:: Materials provided ::

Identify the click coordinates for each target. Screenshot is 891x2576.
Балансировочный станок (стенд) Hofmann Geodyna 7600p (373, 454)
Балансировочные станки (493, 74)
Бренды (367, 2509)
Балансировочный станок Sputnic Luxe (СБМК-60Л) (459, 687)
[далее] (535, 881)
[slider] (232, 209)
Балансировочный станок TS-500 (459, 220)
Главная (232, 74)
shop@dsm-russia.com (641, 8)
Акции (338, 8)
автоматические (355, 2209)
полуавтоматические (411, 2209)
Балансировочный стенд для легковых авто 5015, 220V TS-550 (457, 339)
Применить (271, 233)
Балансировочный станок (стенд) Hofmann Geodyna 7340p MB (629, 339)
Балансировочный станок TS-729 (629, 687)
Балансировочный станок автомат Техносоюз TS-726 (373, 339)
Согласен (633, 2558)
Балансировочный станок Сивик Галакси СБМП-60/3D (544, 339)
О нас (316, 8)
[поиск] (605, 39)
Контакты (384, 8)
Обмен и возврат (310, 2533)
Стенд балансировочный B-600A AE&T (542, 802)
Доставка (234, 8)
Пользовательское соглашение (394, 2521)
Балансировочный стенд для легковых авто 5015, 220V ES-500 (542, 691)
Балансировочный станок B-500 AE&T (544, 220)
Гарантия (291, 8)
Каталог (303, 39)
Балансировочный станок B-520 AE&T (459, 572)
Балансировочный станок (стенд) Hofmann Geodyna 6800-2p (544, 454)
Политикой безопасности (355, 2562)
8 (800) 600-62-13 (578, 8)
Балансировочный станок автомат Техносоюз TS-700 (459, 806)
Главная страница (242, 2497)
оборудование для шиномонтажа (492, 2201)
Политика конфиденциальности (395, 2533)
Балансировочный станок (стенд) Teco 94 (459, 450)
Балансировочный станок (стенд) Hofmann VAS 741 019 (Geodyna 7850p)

:::

> **Task requirements**:
Nothing in the data should be altered; please repeat it exactly.

> **Answer box**:
Identify the click coordinates for each target. Screenshot is 891x2576.
Балансировочный станок (стенд) Hofmann Geodyna 7600p (373, 454)
Балансировочные станки (493, 74)
Бренды (367, 2509)
Балансировочный станок Sputnic Luxe (СБМК-60Л) (459, 687)
[далее] (535, 881)
[slider] (232, 209)
Балансировочный станок TS-500 (459, 220)
Главная (232, 74)
shop@dsm-russia.com (641, 8)
Акции (338, 8)
автоматические (355, 2209)
полуавтоматические (411, 2209)
Балансировочный стенд для легковых авто 5015, 220V TS-550 (457, 339)
Применить (271, 233)
Балансировочный станок (стенд) Hofmann Geodyna 7340p MB (629, 339)
Балансировочный станок TS-729 (629, 687)
Балансировочный станок автомат Техносоюз TS-726 (373, 339)
Согласен (633, 2558)
Балансировочный станок Сивик Галакси СБМП-60/3D (544, 339)
О нас (316, 8)
[поиск] (605, 39)
Контакты (384, 8)
Обмен и возврат (310, 2533)
Стенд балансировочный B-600A AE&T (542, 802)
Доставка (234, 8)
Пользовательское соглашение (394, 2521)
Балансировочный стенд для легковых авто 5015, 220V ES-500 (542, 691)
Балансировочный станок B-500 AE&T (544, 220)
Гарантия (291, 8)
Каталог (303, 39)
Балансировочный станок B-520 AE&T (459, 572)
Балансировочный станок (стенд) Hofmann Geodyna 6800-2p (544, 454)
Политикой безопасности (355, 2562)
8 (800) 600-62-13 (578, 8)
Балансировочный станок автомат Техносоюз TS-700 (459, 806)
Главная страница (242, 2497)
оборудование для шиномонтажа (492, 2201)
Политика конфиденциальности (395, 2533)
Балансировочный станок (стенд) Teco 94 (459, 450)
Балансировочный станок (стенд) Hofmann VAS 741 019 (Geodyna 7850p)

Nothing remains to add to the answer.